Retype the whole comment thread about policing below, word for word and without any changes.

Quoted text »
# # # # # # #

291: That's right, at least for me, and probably for the rest of the commenters. I have spent the last twenty years living in a dense mixed-income immigrant neighborhood, but the threat and fear of physical violence hasn't ever been something I've experienced as a result. Doesn't that suggest to you that "places where the threat and fear of physical violence are all pervasive" are perhaps not a significant enough part of our society to justify structuring policing as if they were the norm?
I represent state agencies in my day job, and one of my agencies has its own sworn law enforcement officers to enforce environmental laws -- antique stores illegally selling tortoiseshell, that kind of thing. I had a meeting last spring with one of these guys, and he showed up wearing a gun. Nothing against him personally, presumably that's the departmental "just getting dressed for work" norm. But it's stupid. He's not making himself or anyone else safer by making sure he could shoot someone if necessary at a meeting with his middle-aged, law-abiding, attorney. He didn't have to travel through a lawless hellscape out of Escape From New York to get to the meeting either. But policing culture requires assuming that the world is such a terrifyingly violent place that a dude who's largely concerned with the provenance of antiques should be capable of killing at a moment's notice.
Among other things, I would like that guy not to be in the trained killer business. It's not necessary, it'd probably be better for his mental health, and we'd all be safer.
But those are the places where the police spend a disproportionate amount of their time, though.
295: Not all that disproportionate. Police officers spend their time in the specific geographical locations where they're employed, dangerous or not. Every commenter you're dismissing as not understanding the terrifying realities of police work because the place they live isn't a seething mass of violence and mayhem? There are police working in all of those places -- they're not all clustered in the tight little areas where the mayhem happens.
Trump is going to Gettysburg, a place that openly celebrates violence against people who hold his views.
His legal team is going to re-enact Pickett's Charge?
Doesn't that suggest to you that "places where the threat and fear of physical violence are all pervasive" are perhaps not a significant enough part of our society to justify structuring policing as if they were the norm?

# # # # # # #

A run of records
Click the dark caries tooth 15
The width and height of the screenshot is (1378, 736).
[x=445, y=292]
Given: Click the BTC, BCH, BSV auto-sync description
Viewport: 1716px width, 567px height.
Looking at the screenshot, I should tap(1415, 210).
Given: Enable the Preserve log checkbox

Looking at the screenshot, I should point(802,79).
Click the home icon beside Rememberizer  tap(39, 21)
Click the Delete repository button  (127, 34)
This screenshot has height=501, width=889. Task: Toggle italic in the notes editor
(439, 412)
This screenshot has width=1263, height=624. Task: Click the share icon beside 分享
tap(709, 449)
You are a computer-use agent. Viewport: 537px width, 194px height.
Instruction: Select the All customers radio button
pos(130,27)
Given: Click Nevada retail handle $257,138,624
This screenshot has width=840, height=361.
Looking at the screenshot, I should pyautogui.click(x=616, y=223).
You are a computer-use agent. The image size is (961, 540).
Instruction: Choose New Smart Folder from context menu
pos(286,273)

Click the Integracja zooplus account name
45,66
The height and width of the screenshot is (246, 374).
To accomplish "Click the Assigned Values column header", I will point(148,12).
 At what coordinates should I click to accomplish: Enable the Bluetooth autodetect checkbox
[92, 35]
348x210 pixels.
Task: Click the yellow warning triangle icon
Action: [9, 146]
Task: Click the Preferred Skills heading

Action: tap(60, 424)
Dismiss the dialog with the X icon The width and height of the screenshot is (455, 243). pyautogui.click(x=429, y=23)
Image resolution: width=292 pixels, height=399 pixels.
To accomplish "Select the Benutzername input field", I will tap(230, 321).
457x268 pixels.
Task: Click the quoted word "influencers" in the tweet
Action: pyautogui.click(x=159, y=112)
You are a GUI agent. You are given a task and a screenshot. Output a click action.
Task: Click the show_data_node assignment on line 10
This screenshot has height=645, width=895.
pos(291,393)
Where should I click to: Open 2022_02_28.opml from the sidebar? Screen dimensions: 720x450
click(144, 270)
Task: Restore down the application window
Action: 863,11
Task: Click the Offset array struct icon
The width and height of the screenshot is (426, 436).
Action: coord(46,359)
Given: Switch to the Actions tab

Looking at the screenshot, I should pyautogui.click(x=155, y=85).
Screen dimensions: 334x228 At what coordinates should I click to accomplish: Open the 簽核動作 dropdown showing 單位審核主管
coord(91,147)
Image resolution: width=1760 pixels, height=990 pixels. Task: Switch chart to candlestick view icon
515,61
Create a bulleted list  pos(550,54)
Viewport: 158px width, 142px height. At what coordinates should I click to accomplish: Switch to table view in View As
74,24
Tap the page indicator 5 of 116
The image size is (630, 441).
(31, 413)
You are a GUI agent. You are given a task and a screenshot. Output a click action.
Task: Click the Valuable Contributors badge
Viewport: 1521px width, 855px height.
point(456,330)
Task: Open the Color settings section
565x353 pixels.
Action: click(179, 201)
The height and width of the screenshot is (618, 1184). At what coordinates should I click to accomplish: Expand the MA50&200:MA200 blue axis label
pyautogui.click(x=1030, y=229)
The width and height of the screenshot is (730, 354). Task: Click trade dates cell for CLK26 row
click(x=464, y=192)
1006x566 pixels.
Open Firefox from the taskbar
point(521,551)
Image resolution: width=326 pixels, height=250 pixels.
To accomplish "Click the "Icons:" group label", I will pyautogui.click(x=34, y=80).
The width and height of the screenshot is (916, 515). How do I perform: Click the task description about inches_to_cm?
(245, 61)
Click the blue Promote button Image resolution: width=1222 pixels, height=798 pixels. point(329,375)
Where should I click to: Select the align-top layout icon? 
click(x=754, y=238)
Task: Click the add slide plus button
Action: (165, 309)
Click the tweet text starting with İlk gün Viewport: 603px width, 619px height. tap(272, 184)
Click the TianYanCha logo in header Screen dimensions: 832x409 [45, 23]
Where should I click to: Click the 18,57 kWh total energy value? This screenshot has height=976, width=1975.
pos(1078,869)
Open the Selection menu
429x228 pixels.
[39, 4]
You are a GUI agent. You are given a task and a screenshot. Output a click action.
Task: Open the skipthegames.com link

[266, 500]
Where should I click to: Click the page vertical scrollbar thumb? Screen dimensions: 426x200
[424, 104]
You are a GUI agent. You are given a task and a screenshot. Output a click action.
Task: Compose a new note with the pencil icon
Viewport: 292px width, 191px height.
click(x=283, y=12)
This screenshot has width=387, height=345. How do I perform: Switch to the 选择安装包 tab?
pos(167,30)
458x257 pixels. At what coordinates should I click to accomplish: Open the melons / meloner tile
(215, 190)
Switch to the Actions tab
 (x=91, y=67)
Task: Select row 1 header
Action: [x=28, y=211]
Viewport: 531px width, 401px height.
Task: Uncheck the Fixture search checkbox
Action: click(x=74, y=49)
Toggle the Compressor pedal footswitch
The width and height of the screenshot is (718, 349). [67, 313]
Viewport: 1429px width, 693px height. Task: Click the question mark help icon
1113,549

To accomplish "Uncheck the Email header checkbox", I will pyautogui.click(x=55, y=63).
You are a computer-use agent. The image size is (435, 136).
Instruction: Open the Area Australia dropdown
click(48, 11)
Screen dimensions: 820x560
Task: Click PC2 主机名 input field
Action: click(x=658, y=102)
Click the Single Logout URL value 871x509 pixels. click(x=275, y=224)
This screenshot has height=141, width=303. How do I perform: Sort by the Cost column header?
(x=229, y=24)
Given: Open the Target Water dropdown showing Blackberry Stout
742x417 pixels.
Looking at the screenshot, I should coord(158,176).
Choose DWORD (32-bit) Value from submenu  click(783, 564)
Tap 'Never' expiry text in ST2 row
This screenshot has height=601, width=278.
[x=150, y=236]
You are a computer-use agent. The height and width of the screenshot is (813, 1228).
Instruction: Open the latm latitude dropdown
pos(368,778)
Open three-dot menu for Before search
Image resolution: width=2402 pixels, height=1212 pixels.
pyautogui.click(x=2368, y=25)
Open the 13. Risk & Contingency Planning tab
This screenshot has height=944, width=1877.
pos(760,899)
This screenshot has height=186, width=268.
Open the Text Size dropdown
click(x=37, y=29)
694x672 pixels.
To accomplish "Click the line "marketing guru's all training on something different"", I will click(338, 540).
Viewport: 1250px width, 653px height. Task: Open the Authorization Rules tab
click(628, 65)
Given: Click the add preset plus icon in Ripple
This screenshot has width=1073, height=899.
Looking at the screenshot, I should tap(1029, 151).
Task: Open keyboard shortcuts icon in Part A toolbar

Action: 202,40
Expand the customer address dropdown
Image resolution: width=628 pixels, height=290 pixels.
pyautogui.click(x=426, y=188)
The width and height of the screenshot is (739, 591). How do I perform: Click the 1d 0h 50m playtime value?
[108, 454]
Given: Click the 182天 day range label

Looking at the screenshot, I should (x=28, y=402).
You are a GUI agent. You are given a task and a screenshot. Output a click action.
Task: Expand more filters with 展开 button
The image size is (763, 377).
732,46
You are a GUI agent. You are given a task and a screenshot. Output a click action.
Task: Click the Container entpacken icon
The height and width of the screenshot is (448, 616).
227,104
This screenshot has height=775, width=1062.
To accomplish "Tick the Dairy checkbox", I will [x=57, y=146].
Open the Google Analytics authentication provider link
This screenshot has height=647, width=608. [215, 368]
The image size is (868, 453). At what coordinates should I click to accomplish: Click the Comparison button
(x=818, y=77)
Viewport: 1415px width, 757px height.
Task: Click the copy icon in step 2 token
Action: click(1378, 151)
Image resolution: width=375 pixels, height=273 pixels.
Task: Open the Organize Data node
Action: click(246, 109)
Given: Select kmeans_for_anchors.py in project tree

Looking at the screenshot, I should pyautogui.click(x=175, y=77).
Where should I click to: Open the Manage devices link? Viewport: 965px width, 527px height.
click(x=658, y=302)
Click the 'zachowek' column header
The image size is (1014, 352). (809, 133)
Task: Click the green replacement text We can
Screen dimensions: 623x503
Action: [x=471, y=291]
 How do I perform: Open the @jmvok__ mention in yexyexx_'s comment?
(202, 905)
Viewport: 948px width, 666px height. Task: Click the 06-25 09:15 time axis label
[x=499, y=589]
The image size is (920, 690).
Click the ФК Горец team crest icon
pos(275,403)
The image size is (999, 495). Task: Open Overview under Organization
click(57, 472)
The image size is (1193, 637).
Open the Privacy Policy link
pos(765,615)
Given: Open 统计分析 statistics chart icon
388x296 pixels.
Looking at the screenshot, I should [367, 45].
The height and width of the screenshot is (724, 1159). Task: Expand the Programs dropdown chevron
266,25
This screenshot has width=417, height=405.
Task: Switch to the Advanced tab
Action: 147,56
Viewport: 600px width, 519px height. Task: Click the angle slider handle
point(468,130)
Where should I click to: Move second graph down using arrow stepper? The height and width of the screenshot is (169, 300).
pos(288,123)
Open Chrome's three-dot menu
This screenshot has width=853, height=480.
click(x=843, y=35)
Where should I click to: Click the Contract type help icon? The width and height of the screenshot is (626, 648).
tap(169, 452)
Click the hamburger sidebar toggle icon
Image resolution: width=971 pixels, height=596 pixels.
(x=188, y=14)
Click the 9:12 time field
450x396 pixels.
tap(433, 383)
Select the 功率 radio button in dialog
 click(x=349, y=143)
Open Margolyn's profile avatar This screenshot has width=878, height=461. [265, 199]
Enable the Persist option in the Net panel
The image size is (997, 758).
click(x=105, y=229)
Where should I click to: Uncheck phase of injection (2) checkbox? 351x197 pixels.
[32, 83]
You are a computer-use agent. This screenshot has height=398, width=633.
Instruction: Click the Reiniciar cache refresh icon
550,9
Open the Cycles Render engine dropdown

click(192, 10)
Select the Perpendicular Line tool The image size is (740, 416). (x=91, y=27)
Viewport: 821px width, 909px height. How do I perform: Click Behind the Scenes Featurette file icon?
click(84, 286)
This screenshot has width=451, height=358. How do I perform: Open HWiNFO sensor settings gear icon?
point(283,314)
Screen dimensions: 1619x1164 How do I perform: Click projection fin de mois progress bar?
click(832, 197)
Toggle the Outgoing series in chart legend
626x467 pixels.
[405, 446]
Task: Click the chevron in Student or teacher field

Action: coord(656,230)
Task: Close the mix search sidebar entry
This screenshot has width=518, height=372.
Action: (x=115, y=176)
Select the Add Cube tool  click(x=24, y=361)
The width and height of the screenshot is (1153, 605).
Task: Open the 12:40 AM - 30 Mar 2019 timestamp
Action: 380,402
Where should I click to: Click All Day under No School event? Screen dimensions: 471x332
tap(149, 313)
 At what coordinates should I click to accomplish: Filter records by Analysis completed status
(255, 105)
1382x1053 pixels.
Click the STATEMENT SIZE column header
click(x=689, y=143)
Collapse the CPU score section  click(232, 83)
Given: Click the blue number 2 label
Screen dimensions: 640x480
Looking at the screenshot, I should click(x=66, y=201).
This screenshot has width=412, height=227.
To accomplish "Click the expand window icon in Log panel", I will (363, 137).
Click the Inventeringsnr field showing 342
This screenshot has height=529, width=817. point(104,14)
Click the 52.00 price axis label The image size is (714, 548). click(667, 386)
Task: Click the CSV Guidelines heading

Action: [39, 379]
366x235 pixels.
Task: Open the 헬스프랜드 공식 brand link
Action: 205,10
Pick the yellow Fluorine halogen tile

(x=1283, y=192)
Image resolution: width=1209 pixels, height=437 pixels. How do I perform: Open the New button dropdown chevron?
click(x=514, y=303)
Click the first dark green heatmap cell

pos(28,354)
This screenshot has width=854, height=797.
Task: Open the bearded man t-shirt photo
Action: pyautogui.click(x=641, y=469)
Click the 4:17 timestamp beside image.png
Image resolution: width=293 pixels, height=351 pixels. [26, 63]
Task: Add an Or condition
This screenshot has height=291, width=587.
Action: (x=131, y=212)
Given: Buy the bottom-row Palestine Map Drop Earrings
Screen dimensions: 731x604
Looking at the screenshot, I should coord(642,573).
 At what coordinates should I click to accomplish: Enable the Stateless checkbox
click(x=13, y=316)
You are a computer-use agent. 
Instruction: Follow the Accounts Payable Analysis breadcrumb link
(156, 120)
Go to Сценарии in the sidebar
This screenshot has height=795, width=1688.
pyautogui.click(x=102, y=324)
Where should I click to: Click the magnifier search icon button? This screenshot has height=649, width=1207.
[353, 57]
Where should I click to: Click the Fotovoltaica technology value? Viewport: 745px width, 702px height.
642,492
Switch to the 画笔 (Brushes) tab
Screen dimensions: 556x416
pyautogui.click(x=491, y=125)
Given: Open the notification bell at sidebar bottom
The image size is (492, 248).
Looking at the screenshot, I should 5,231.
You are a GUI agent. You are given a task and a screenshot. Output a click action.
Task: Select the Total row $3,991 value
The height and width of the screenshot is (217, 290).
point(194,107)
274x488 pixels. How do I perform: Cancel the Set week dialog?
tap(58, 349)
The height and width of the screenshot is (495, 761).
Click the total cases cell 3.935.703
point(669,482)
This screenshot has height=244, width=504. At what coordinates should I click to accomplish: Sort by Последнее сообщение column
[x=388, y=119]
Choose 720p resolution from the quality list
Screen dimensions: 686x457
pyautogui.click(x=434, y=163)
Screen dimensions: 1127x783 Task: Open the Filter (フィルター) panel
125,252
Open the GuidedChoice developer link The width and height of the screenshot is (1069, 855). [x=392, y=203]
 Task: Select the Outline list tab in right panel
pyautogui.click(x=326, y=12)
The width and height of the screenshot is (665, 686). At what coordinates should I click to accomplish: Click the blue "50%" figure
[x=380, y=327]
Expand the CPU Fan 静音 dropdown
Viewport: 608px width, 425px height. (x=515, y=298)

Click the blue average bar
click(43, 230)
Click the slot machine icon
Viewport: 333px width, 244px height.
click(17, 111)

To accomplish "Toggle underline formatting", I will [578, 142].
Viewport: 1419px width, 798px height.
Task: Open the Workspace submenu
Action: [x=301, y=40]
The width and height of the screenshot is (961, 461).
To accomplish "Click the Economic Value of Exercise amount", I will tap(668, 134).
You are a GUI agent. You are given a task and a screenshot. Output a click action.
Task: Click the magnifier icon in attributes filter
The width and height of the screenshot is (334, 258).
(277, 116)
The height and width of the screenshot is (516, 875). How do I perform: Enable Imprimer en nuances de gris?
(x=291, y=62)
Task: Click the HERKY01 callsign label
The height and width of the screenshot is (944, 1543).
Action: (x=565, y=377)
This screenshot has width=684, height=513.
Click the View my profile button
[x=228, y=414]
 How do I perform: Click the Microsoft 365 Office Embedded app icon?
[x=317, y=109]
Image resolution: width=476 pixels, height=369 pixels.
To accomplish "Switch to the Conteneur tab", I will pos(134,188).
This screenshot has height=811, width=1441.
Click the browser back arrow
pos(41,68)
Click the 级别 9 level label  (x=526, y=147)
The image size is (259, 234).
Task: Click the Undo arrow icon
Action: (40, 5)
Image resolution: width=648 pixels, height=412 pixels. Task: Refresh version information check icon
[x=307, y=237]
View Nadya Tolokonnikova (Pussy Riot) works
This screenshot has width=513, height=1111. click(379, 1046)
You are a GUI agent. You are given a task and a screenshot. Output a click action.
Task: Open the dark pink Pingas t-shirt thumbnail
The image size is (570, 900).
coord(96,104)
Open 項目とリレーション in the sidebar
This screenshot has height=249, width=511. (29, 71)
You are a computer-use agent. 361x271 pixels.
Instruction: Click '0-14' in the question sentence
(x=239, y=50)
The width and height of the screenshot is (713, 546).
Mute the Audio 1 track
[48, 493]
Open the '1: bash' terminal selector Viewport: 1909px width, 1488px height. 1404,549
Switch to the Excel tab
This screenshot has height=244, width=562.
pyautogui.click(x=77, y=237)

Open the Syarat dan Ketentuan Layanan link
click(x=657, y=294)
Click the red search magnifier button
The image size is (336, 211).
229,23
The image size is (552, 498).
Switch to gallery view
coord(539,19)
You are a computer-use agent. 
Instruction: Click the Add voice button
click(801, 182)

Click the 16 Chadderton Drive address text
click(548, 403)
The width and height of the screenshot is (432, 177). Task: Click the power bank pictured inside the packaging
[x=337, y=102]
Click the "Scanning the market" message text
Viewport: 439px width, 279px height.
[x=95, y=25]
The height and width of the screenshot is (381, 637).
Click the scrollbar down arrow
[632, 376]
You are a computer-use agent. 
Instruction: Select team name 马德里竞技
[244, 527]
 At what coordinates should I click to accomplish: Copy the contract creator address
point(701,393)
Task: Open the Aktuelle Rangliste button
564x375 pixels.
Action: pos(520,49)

# # # # # # #

Solution »
291: That's right, at least for me, and probably for the rest of the commenters. I have spent the last twenty years living in a dense mixed-income immigrant neighborhood, but the threat and fear of physical violence hasn't ever been something I've experienced as a result. Doesn't that suggest to you that "places where the threat and fear of physical violence are all pervasive" are perhaps not a significant enough part of our society to justify structuring policing as if they were the norm?
I represent state agencies in my day job, and one of my agencies has its own sworn law enforcement officers to enforce environmental laws -- antique stores illegally selling tortoiseshell, that kind of thing. I had a meeting last spring with one of these guys, and he showed up wearing a gun. Nothing against him personally, presumably that's the departmental "just getting dressed for work" norm. But it's stupid. He's not making himself or anyone else safer by making sure he could shoot someone if necessary at a meeting with his middle-aged, law-abiding, attorney. He didn't have to travel through a lawless hellscape out of Escape From New York to get to the meeting either. But policing culture requires assuming that the world is such a terrifyingly violent place that a dude who's largely concerned with the provenance of antiques should be capable of killing at a moment's notice.
Among other things, I would like that guy not to be in the trained killer business. It's not necessary, it'd probably be better for his mental health, and we'd all be safer.
But those are the places where the police spend a disproportionate amount of their time, though.
295: Not all that disproportionate. Police officers spend their time in the specific geographical locations where they're employed, dangerous or not. Every commenter you're dismissing as not understanding the terrifying realities of police work because the place they live isn't a seething mass of violence and mayhem? There are police working in all of those places -- they're not all clustered in the tight little areas where the mayhem happens.
Trump is going to Gettysburg, a place that openly celebrates violence against people who hold his views.
His legal team is going to re-enact Pickett's Charge?
Doesn't that suggest to you that "places where the threat and fear of physical violence are all pervasive" are perhaps not a significant enough part of our society to justify structuring policing as if they were the norm?